Textausschnitt:
********

Charlie Zhang, Vizepräsident von Chery International, erklärte demnach bei einem Treffen mit Händlern und Medienvertretern in Wuhu, dass die Entscheidung noch von vielen Faktoren abhänge. Dazu zählten etwa die Kostenstruktur, bestehende Lieferketten, rechtliche Rahmenbedingungen und der Umgang mit Gewerkschaften. Laut Zhang ist die Lage in Deutschland komplex, weshalb zunächst eine detaillierte Machbarkeitsprüfung notwendig sei.

Hintergrund der Überlegungen ist auch ein Bericht, demzufolge chinesische Autohersteller Interesse an zwei VW-Werken in Dresden und Osnabrück haben. Diese Standorte könnten im Rahmen eines größeren Sparprogramms geschlossen werden. Für Volkswagen könnte die Ansiedlung eines chinesischen Produzenten eine Lösung sein, um den Unmut der Belegschaft über Werksschließungen abzufedern. Gleichzeitig könnte Chery auf diesem Weg Zölle umgehen, die beim Import von E-Autos aus China in die EU anfallen.

Der Schritt würde auch zum globalen Wachstumskurs von Chery passen. Vor wenigen Tagen hat das Unternehmen die neue Marke Lepas vorgestellt. Unter diesem Namen sollen vor allem umgebaute SUVs auf Basis der beliebten Tiggo-Reihe angeboten werden. Für Europa sind zunächst zwei kompakte SUVs sowie ein mittelgroßes Modell geplant. Die Autos sollen in verschiedenen Antriebsvarianten erscheinen – rein elektrisch, als Plug-in-Hybrid oder mit klassischem Verbrenner.

********

Einträge zu Text- und Elementpositionen:

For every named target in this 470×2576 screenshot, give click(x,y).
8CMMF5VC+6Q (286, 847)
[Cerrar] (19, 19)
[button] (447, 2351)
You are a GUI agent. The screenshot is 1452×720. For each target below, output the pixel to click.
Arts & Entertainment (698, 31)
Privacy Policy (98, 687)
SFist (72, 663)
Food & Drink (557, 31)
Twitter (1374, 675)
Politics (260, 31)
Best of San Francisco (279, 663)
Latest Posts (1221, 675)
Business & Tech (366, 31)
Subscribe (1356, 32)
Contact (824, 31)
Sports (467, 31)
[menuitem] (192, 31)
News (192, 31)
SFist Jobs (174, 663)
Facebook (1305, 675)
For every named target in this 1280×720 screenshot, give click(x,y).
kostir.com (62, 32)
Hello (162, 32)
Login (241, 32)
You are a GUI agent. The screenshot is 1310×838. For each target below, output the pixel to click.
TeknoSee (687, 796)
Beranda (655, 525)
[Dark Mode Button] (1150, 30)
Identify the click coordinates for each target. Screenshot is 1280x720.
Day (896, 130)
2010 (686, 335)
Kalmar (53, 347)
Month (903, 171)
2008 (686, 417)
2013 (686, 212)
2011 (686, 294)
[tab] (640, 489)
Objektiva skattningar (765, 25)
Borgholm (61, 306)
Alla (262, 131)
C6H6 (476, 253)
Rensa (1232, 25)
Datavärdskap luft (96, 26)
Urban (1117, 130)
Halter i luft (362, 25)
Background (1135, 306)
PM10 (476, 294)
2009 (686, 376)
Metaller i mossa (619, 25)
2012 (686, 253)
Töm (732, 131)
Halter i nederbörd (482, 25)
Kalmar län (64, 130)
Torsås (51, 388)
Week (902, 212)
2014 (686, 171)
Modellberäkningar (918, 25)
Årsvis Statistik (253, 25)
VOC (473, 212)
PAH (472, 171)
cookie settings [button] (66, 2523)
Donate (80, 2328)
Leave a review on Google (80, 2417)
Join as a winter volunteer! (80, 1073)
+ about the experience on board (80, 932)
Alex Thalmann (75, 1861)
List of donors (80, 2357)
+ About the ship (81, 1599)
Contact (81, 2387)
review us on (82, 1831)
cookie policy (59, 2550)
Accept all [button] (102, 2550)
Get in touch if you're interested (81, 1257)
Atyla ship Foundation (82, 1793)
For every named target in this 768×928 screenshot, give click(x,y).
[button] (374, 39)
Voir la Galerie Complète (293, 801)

********

Zu bearbeiten:
- 1) Welche neue Marke hat Chery laut dem Textausschnitt über Chery vor wenigen Tagen vorgestellt?
- 2) Gib den Teil des Textausschnitts über Chery unverändert wieder, der mit den Worten "Hintergrund der Überlegungen" beginnt und mit "die EU anfallen." endet.
- 3) Führe den Textausschnitt über Chery und seine Pläne in Europa im Anschluss an seinen letzten Satz fort.
Die Datensätze stammen aus einer anderen Quelle.

Antworten je Aufgabe:
- 1) Lepas

- 2)
Hintergrund der Überlegungen ist auch ein Bericht, demzufolge chinesische Autohersteller Interesse an zwei VW-Werken in Dresden und Osnabrück haben. Diese Standorte könnten im Rahmen eines größeren Sparprogramms geschlossen werden. Für Volkswagen könnte die Ansiedlung eines chinesischen Produzenten eine Lösung sein, um den Unmut der Belegschaft über Werksschließungen abzufedern. Gleichzeitig könnte Chery auf diesem Weg Zölle umgehen, die beim Import von E-Autos aus China in die EU anfallen.

- 3)
Bereits seit dem vergangenen Jahr ist Chery über ein Gemeinschaftsprojekt mit dem spanischen Unternehmen Ebro in Europa aktiv. Produziert wird in einem früheren Nissan-Werk in Barcelona. Dort wird derzeit ein Plug-in-Hybrid auf Basis des Tiggo 7 montiert. Weitere Elektroversionen für die Marken Omoda und Jaecoo sind geplant. Um das Produktionsvolumen zu steigern, soll die Anlage ausgebaut werden. Ziel ist es, bis Jahresende die volle Kapazität zu erreichen. Laut Zhang kann die Fabrik jährlich bis zu 200.000 Autos herstellen.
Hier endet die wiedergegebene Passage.